_EXTRACTED MATERIAL_:
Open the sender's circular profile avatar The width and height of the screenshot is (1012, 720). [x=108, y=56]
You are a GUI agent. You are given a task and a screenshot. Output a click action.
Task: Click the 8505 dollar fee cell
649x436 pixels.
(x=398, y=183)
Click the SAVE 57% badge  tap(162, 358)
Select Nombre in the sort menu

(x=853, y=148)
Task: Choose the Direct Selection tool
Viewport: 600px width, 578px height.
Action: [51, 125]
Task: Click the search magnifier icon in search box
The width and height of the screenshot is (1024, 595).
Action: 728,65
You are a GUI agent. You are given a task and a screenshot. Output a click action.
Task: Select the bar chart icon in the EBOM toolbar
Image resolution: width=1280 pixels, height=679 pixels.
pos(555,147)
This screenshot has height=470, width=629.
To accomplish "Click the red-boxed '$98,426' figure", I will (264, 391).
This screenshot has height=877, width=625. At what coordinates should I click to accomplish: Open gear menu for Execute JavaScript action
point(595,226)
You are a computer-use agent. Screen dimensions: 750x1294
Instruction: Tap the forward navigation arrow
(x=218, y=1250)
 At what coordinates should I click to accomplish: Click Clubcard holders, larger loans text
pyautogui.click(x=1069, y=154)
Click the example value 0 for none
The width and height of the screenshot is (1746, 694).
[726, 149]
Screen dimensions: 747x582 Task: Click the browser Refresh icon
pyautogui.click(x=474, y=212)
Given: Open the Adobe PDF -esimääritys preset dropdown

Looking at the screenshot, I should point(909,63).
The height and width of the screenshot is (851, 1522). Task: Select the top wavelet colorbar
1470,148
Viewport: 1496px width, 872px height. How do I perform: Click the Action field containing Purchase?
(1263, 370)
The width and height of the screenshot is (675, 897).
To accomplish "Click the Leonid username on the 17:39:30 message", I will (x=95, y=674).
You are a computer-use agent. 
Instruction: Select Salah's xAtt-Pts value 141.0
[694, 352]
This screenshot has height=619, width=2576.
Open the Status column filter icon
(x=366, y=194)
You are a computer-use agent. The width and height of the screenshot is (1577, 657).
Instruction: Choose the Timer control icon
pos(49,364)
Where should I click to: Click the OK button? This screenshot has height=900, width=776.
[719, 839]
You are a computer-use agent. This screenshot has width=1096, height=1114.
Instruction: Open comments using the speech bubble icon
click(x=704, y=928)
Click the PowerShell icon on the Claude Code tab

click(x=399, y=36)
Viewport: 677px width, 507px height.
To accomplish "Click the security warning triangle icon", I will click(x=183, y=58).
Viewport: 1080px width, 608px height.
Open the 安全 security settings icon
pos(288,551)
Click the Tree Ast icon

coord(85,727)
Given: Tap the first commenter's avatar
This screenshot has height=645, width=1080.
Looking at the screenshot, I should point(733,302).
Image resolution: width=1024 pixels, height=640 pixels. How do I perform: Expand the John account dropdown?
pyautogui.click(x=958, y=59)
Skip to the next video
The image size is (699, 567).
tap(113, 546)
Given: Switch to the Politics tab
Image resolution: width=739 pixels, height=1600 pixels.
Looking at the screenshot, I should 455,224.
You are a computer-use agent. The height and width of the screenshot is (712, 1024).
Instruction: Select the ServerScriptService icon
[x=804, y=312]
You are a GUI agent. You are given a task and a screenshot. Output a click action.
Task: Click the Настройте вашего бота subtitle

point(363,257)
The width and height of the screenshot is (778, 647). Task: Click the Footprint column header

_ASSIGNED TASK_: Pick each line holding the word "computer" out of the data and copy it.

_OUTPUT OF THE TASK_:
You are a computer-use agent. Screen dimensions: 750x1294
You are a computer-use agent. 
You are a computer-use agent. The width and height of the screenshot is (1577, 657).
You are a computer-use agent. This screenshot has width=1096, height=1114.
You are a computer-use agent. The height and width of the screenshot is (712, 1024).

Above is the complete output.